Não manjo nada de Harley-Davidson. Não tenho dinheiro para adquirir uma. Se tivesse, talvez comprasse uma bem marcada pela pátina do tempo. Pelada, fosca e com alguns amassados. De preferência, da década de 40, motor vibrando que só a forja de Hefesto. Uma moto cara disfarçada de barata, para curtir com aquele sorriso de “vocês não fazem ideia do que eu tenho aqui”. A moto do bandoleiro de filme que nunca fui.
O fato é que nem sou tão fã assim das Harleys, mas, como muita gente, tenho minha Harley dos sonhos na ponta da língua. É o tipo de produto da sociedade industrial que daria um excelente objeto de investigação por filósofos da vida metropolitana. Imagino o que diriam Georg Simmel ou Walter Benjamin se pudessem testemunhar o senhorão que vi outro dia cruzando a Batel com uma Harley tinindo de tão nova. Ou, então, como interpretariam as comitivas de motociclistas uniformizados em couro e subindo a Serra Dona Francisca em dias de sábado.
A grande sacada, desconfio, reside no fato de as motos de Milwaukee se situarem no exato limite entre o industrial e o privado
Pessoalmente, em uma leitura inspirada por Simmel, penso que o sucesso das Harleys se deve não apenas à publicidade que, ao longo das décadas, as converteu em um símbolo de liberdade heterossexual desafiadora e meio suarenta. A grande sacada, desconfio, reside no fato de as motos de Milwaukee se situarem no exato limite entre o industrial e o privado. Como são produzidas em larga escala, geram uma afiliação coletiva – reunindo o dinheiro suficiente, você pode entrar para o grande clube. Por outro lado, têm um gigantesco potencial de personalização ou customização, que vai da retirada de peças consideradas excessivas às transformações caríssimas que vemos nos programas da tevê a cabo. Um objeto situado entre dois mundos, ao mesmo tempo compartilhado e pessoal, uniforme e multiforme.

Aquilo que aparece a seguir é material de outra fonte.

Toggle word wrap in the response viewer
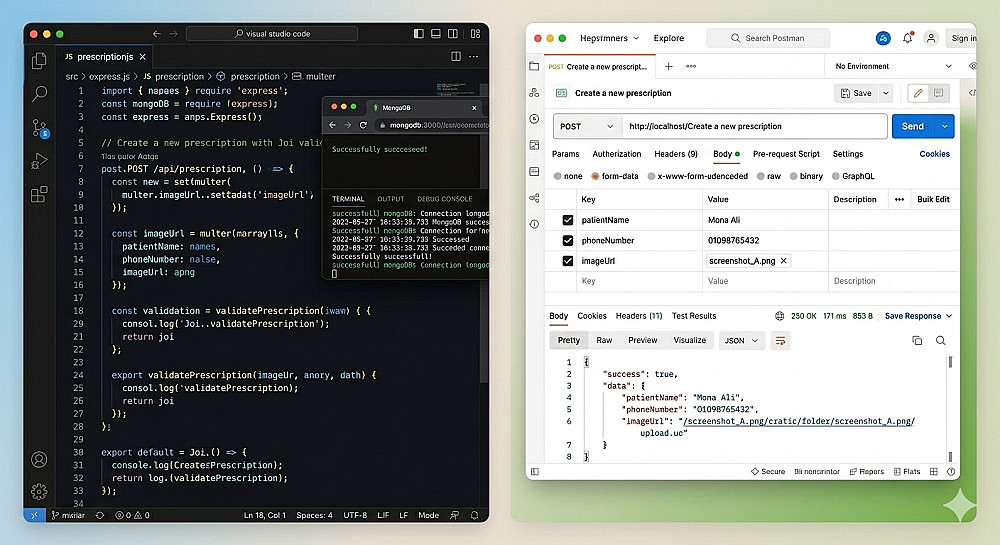The width and height of the screenshot is (1000, 545). click(781, 340)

A mesma condição, em princípio, não valeria para outras motos que não custam tão caro, que não acumulam o mesmo capital simbólico ou que não são produzidas em número suficiente para associar um grupo expressivo de pessoas. É por isso, por exemplo, que as motos Indian, a despeito de seu preço, beleza e história, não arregimentam fãs-proprietários em tamanha quantidade. E o que dizer, então, das motos de corrida italianas, das poderosas e comportadas BMW, dos foguetes nipônicos e das máquinas nórdicas de trilha? Desconfio de que não concentrem a magia totêmica das Harleys porque não reúnem o mesmo potencial de personalização.
Minha voz, porém, é a de um ciclista que vibra (literalmente) ao descer a ciclovia do Tingui a 45 km/h. A discussão filosófica está aberta.